Monday, April 25, 2016

Supplemental Post #6: My First Red Carpet and Star Sightings

I attended my first red carpet event in November, when I (along with what seemed like 358438 of my SCA classmates) hopped on a bus and went to the premiere of The Night Before, a holiday comedy movie starring Seth Rogan, James Franco, Joseph Gordon-Levitt, Anthony Mackie, and many others.

I knew red carpets were completely contrived press functions, but I didn't expect the carpet to be that small. It was pretty weird seeing publicists run around carting a celebrity in arm while navigating the snow dancers and festive characters having fun on the carpet. Seeing publicists on the carpet reminded me of how much marketing and business planning goes into the making and maintenance of a celebrity today. Celebrities rely on publicists to get them to talk to the best news outlets, get their pictures taken at the best events, and manage their image (that will in turn, get them good scripts and roles).

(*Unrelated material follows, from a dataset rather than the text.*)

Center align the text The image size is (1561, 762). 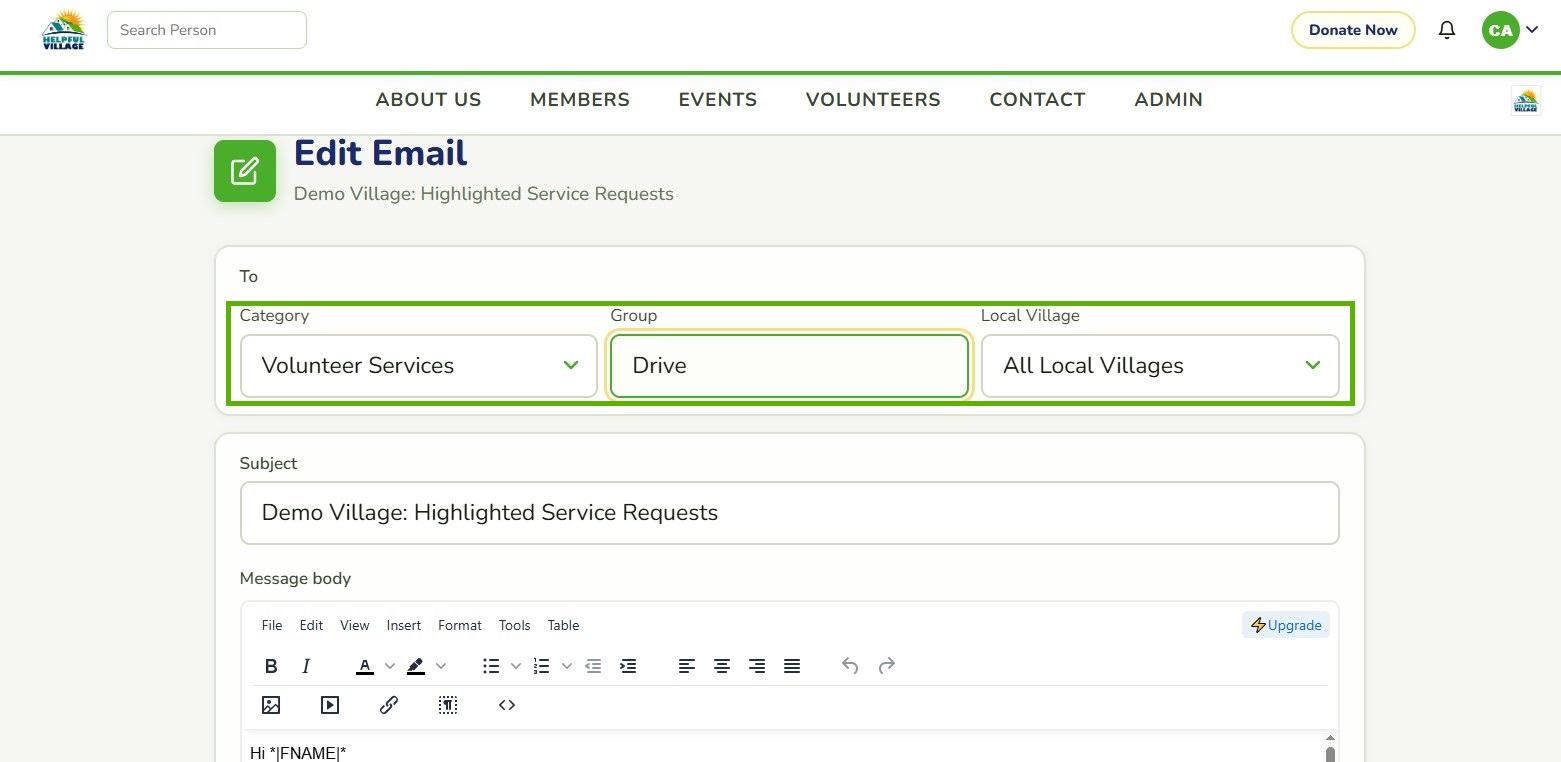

Everyone around me was SUPER pumped to see the celebrities, but I weirdly felt kind of indifferent about it. I feel weird obsessing over celebrities when I know that they're just normal people. I think it's really interesting how celebrity culture today both tries to draw a distinction between public figures and the public masses, but also connect lines between them (See my post on "Stars: They're just like us!"). When Joseph Gordon-Levitt walked up to take a picture near where I was standing, I noticed he was a lot shorter than I imagined. My exact thought in the moment was, "Wow. Camera framing really adds some height."

Overall, it was a really fun experience, but it was super strange to see a self-reflexive and deconstructed Hollywood. Red carpets are strange because they contain all the glamour that people expect from this industry, however, they're also really fake and contrived, and everyone who is on that carpet knows it. As much as entertainment is, well, entertaining and riveting to watch (or look at in magazines), at the end of the day it's a business.

A few months later, I was walking in Hollywood when I saw an unnamed celebrity (older white male -- could describe a ton of people) swarmed by at least 20 paparazzi. It was the oddest thing I've seen in a long time. They were yelling questions at him and preventing him from going to his car. It was really invasive and kind of disturbing, actually. Being famous certainly has its perks, but I really can't imagine not having enough of my own space to walk to my car at night. Fame seems kind of sad. You're constantly surrounded by people, but most of them just want something from you. No matter on the red carpet or off minding your own business, there's always someone who wants a piece of you.

People often say that celebrities have no right to complain about their lavish lives -- but I think it's also unfair for them to accept and understand fame when they certainly are not always treated with respect. Just as celebrities aren't allowed to complain about being stalked by paparazzi, people don't have a right to act absurdly and crazy around them. You pay a certain price in becoming a public figure, but sometimes we have to remember that they're just people, too.